Understanding the CaCO3 phase transition of carbonated wollastonite composites caused by sodium tripolyphosphate: From amorphous to crystalline

Abstract

Developing new cementitious materials through mineral carbonation attracts increasing attention for reducing carbon emissions. However, the role of CaCO3 phase transition in the strength development of carbonated composites is not clear. In this study, new carbonated wollastonite composites are prepared and sodium tripolyphosphate (STPP) is used as a phase-controlling additive for the phase transition evolution of CaCO3 polymorphs during the carbonation process. Moreover, mechanical performance, microstructure, and carbonation mechanism are investigated.

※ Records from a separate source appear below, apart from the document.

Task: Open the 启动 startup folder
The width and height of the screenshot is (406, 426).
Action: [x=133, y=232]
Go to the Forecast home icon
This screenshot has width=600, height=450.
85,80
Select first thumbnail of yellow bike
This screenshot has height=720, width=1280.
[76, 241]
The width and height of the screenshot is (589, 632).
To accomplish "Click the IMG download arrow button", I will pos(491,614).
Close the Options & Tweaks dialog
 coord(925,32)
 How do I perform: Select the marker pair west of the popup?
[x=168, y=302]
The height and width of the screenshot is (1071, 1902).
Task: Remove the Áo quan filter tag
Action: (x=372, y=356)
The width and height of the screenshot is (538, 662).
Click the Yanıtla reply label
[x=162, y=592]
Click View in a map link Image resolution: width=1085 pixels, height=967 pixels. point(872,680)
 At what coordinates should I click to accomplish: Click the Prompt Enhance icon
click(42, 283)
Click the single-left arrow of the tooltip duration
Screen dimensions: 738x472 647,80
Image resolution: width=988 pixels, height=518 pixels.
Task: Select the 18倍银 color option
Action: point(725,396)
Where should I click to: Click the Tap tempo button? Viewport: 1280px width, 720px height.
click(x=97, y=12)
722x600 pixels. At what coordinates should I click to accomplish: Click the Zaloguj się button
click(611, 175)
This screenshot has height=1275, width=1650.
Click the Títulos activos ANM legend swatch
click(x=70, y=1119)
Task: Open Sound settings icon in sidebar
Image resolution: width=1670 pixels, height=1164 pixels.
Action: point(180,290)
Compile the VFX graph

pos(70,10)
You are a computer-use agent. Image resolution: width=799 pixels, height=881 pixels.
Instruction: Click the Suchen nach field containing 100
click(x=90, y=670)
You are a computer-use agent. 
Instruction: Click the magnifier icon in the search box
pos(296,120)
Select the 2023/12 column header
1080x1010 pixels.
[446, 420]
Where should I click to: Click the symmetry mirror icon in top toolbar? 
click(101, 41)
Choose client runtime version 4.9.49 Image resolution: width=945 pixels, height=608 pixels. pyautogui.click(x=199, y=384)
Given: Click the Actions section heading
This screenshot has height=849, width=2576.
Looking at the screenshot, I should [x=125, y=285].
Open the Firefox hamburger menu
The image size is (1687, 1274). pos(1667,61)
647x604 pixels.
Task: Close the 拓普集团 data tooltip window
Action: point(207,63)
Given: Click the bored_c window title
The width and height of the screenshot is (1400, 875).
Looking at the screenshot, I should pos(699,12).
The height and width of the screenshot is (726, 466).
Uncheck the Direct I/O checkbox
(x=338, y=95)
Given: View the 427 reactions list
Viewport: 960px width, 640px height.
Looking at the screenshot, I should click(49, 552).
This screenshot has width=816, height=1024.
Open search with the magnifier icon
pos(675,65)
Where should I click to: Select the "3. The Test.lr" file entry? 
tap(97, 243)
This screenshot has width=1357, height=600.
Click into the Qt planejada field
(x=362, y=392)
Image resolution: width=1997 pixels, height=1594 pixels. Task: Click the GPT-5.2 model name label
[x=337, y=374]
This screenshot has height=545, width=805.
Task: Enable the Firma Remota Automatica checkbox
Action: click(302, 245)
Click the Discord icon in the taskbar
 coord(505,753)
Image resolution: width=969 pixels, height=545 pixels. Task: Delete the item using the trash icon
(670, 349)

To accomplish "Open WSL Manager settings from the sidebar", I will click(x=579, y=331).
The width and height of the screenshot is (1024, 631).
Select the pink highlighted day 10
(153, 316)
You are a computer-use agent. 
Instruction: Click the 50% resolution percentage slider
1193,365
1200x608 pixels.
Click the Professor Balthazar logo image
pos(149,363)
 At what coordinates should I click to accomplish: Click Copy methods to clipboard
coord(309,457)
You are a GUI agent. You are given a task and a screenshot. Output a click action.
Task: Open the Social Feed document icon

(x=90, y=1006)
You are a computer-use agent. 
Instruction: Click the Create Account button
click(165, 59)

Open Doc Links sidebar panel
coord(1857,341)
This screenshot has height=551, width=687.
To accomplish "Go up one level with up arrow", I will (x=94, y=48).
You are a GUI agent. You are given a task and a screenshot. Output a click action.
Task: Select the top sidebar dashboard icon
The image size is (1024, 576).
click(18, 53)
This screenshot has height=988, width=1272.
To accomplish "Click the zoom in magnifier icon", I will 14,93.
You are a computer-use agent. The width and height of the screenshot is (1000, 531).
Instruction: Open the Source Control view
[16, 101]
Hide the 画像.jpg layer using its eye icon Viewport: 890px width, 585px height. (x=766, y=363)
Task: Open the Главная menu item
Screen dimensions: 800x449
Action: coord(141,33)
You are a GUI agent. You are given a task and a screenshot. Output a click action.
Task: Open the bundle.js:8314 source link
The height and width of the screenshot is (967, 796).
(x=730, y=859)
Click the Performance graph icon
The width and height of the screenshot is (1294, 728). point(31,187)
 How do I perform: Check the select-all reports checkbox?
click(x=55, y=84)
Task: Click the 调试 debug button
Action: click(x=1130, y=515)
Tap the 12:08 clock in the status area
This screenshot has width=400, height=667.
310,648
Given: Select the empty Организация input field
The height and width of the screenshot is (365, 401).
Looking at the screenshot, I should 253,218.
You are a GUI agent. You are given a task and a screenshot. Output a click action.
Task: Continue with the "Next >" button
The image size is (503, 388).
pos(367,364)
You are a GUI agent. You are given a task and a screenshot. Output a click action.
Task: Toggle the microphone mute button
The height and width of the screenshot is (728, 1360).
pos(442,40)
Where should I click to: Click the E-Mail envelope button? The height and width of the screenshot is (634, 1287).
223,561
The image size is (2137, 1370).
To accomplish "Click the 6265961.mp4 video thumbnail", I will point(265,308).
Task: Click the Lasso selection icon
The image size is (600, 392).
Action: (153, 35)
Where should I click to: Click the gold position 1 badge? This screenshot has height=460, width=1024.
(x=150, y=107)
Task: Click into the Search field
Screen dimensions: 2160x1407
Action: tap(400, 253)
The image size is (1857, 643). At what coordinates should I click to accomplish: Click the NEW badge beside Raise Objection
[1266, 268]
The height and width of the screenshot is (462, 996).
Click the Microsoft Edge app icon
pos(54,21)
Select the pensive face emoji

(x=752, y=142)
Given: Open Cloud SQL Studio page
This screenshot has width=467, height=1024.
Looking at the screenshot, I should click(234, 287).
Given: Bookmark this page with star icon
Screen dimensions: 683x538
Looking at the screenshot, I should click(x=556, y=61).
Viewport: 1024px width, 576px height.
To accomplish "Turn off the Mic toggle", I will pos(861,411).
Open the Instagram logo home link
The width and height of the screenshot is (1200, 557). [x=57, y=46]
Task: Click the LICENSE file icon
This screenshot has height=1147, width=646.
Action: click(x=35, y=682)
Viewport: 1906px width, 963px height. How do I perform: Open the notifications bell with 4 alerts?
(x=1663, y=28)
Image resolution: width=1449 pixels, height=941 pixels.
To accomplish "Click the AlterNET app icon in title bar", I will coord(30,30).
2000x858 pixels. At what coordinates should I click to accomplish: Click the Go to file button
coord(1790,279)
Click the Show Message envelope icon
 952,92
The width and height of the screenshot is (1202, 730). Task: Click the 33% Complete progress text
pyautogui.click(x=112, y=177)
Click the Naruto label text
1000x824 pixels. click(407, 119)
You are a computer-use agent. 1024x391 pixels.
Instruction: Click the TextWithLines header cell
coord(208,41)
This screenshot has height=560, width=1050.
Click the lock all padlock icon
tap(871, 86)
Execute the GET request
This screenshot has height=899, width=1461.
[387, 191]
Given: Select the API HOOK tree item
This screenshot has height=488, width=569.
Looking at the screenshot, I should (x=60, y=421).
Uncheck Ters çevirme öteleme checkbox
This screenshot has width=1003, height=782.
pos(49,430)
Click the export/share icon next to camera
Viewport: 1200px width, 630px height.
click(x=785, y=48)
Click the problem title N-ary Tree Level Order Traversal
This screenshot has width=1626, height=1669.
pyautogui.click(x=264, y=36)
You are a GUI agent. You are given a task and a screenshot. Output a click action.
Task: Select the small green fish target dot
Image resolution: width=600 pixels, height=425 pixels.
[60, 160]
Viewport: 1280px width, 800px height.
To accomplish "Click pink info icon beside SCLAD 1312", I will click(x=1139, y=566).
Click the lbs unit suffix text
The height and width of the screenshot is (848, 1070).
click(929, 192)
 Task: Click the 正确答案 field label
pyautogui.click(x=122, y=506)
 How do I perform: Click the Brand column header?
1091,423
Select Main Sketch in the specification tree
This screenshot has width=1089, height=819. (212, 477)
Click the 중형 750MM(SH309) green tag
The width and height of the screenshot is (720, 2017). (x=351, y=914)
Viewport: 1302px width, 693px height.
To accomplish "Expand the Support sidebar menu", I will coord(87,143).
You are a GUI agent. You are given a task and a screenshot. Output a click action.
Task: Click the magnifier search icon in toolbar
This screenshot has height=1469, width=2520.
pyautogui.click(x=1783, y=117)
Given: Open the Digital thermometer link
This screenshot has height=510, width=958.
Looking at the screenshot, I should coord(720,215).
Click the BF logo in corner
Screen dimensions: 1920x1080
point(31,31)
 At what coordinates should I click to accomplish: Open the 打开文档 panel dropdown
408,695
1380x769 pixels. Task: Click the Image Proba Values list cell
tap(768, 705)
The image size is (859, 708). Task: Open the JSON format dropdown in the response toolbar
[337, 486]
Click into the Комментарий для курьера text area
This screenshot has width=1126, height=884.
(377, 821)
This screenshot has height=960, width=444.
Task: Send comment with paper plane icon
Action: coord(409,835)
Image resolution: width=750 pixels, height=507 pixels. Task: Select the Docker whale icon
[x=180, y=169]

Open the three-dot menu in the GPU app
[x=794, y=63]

Results show that STPP is effective in enhancing mechanical performance by controlling CaCO3 phase transition. Specifically, STPP prolongs the phase transition of amorphous calcium carbonate (ACC) until 72 h later (the control binder at 1 h), allowing more opportunities for structural rearrangement. Besides, the introduction of STPP results in the formation of more stable ACC, vaterite, and aragonite, causing a compact microstructure and a lower carbonation degree. More importantly, STPP concentration within 0.3 M strongly improves the cementitious performance of all carbonated products (2.65–4.14 MPa/%), contributing to compressive strength growth (11.10–83.71%). The 0.1 M STPP-containing binder exhibits the highest compressive strength of 75.59 MPa. Our results contribute to unique pathways toward understanding the carbonation mechanism and a more sustainable cement industry.